■ PROVIDED DATA
--

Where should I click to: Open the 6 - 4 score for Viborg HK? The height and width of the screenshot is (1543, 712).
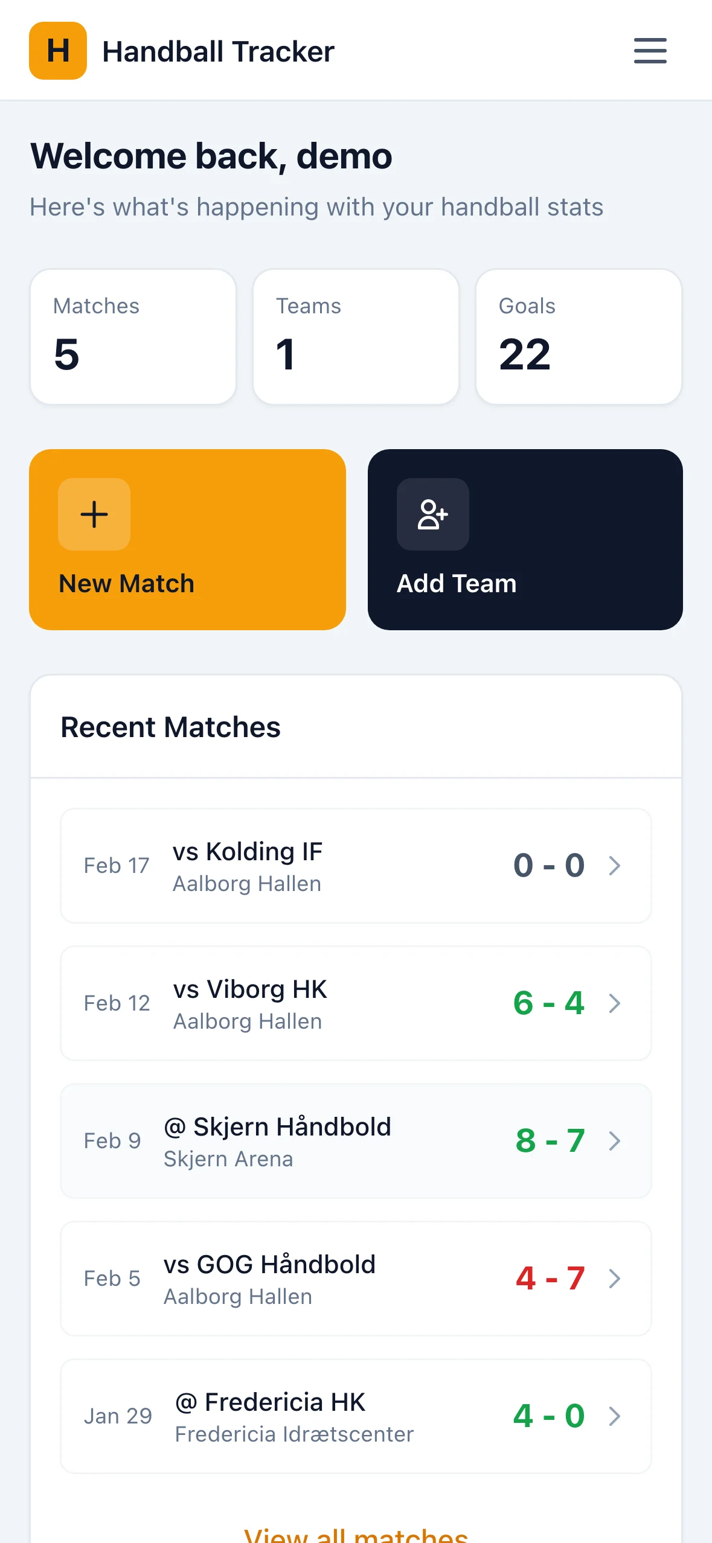click(548, 1003)
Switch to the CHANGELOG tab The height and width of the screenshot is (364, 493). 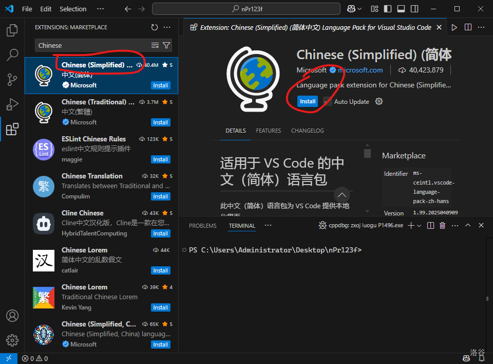click(307, 131)
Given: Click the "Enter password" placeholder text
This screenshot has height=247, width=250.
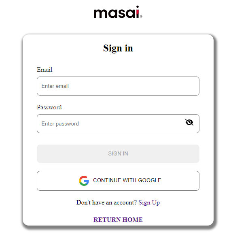Looking at the screenshot, I should pyautogui.click(x=60, y=124).
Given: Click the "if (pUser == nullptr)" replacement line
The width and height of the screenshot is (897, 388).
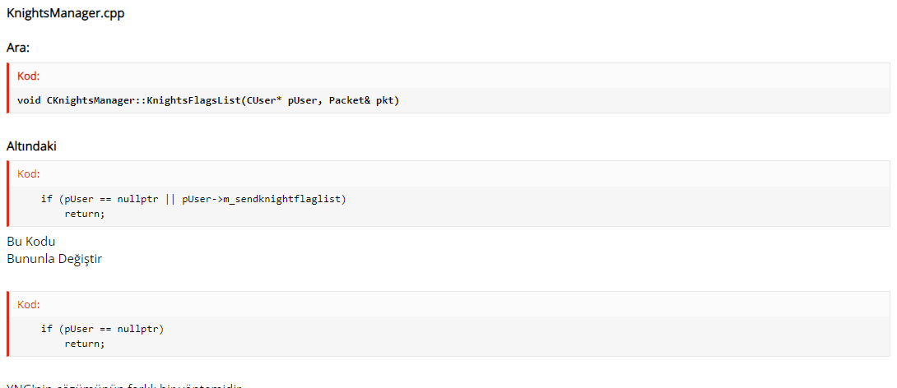Looking at the screenshot, I should tap(102, 329).
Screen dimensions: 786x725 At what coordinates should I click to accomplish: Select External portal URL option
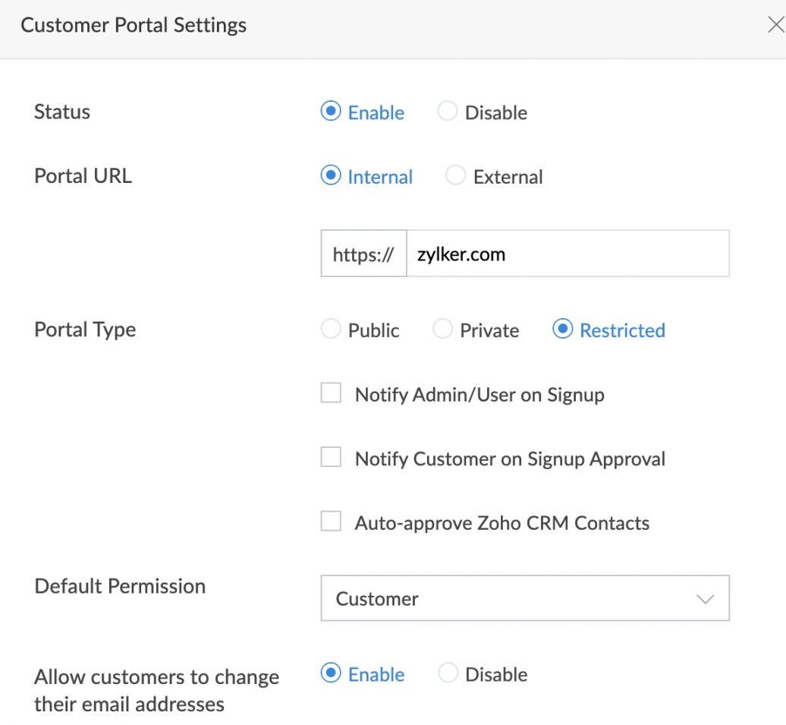point(456,175)
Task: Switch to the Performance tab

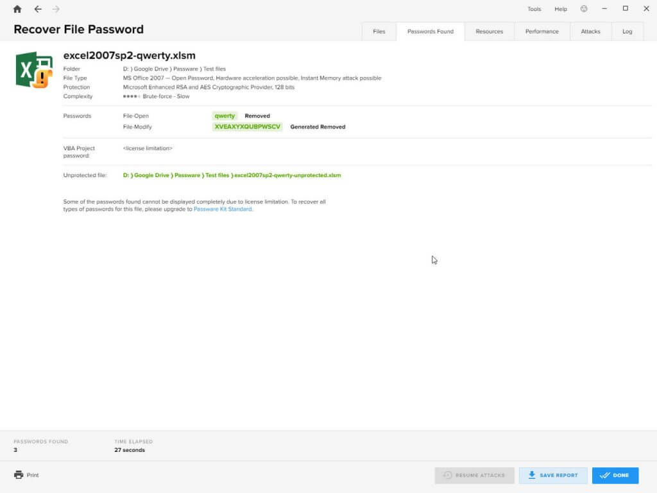Action: point(542,31)
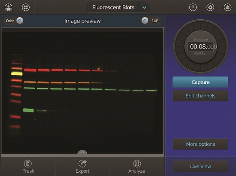Toggle the 1UP view switch
This screenshot has height=176, width=236.
point(145,21)
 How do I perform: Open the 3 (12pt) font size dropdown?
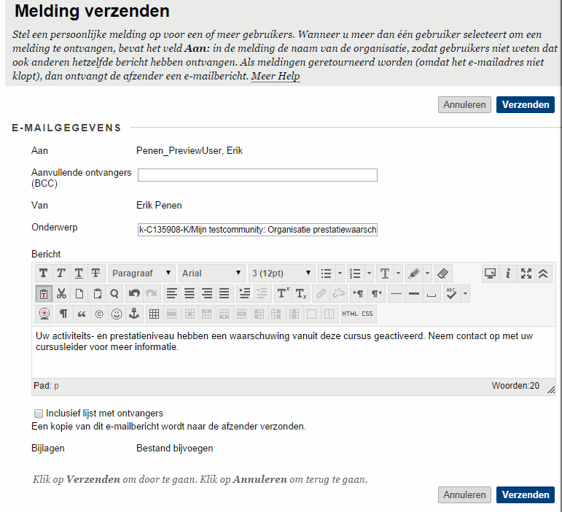tap(282, 274)
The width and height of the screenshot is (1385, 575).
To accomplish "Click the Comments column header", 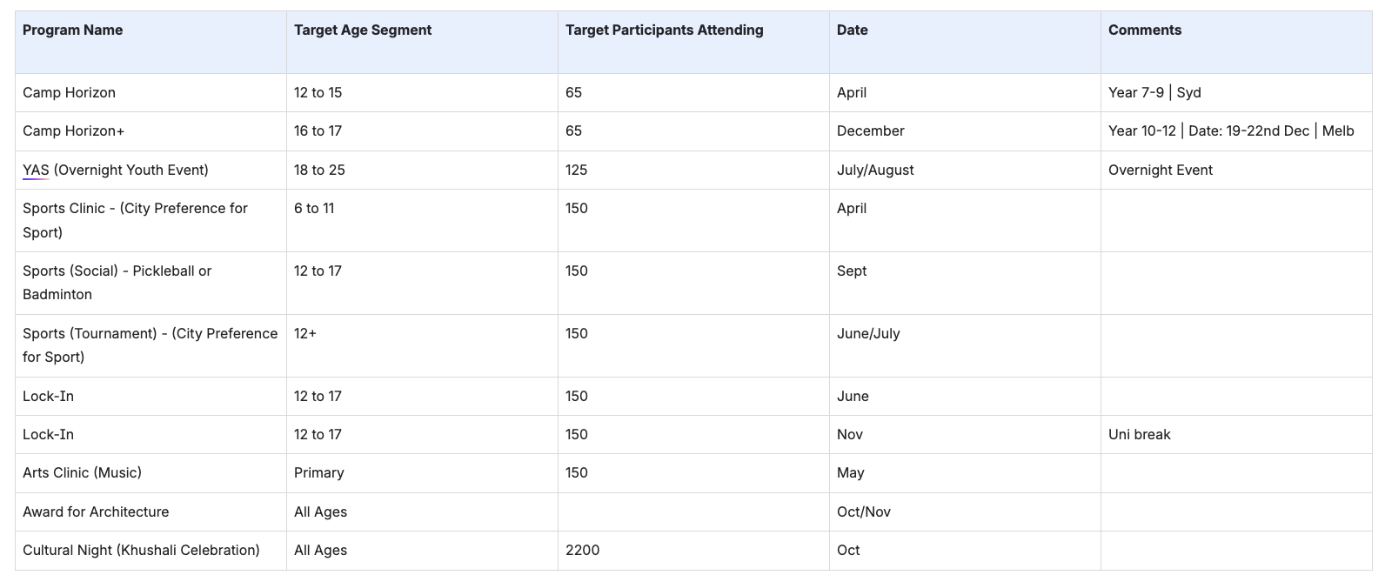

--

■ PROMPT
Take the lines from the one holding "This screenshot has height=247, width=250." through the last line of the data above and copy them exactly, both ends included, omitting all pictures.

■ EXERCISE SOLUTION
This screenshot has height=247, width=250.
Looking at the screenshot, I should pyautogui.click(x=60, y=124).
Given: Click the "if (pUser == nullptr)" replacement line
The width and height of the screenshot is (897, 388).
Looking at the screenshot, I should tap(102, 329).
Screen dimensions: 786x725 At what coordinates should I click to accomplish: Select External portal URL option
point(456,175)
Task: Switch to the Performance tab

Action: point(542,31)
Toggle the 1UP view switch
This screenshot has height=176, width=236.
point(145,21)
 How do I perform: Open the 3 (12pt) font size dropdown?
tap(282, 274)
The width and height of the screenshot is (1385, 575).
To accomplish "Click the Comments column header", 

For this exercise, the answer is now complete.